> **Exercise**
The required answer is an exact copy of the lines from the one containing "Viewport: 843px width, 630px height." to the end of the listing, both included, without any pictures.

> **Records supplied**
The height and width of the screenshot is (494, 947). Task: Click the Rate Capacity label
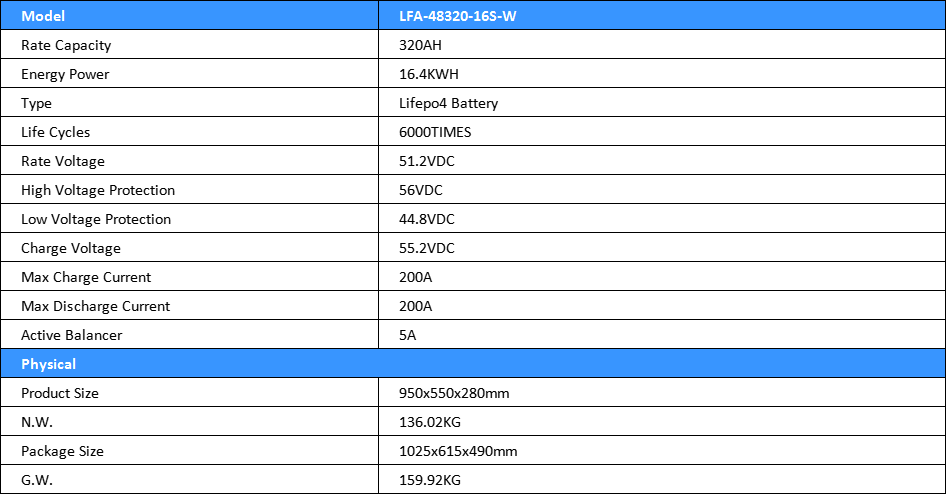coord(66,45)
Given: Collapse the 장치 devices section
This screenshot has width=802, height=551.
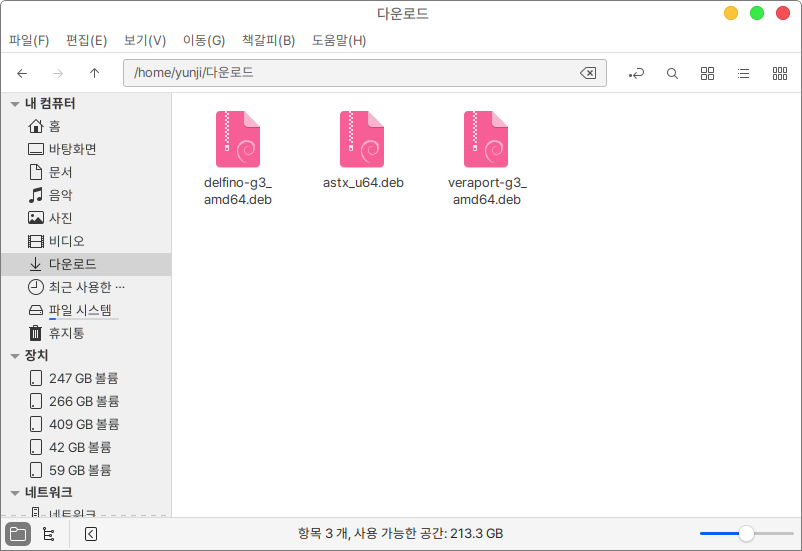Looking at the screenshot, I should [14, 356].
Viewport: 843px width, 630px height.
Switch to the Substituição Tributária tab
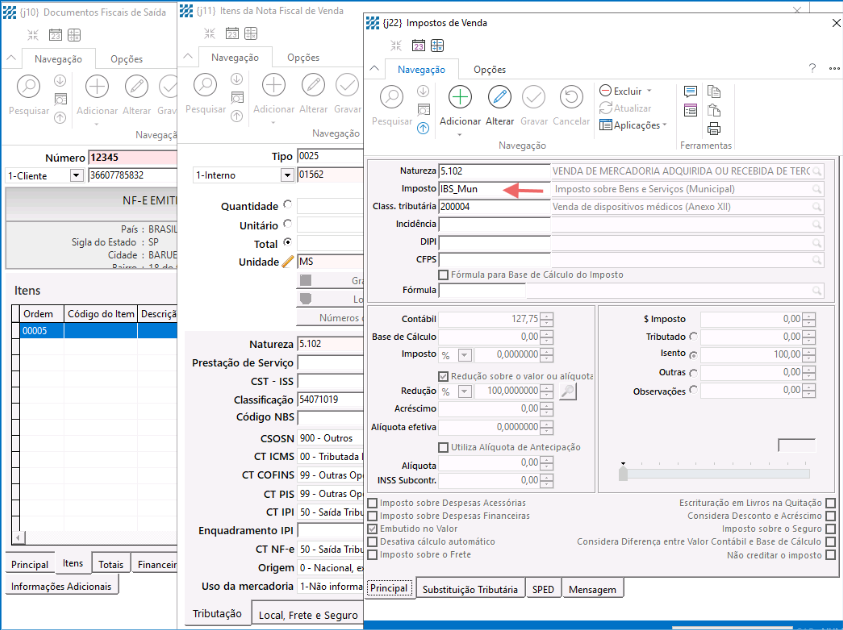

> **Expected answer**
Viewport: 843px width, 630px height.
Switch to the Substituição Tributária tab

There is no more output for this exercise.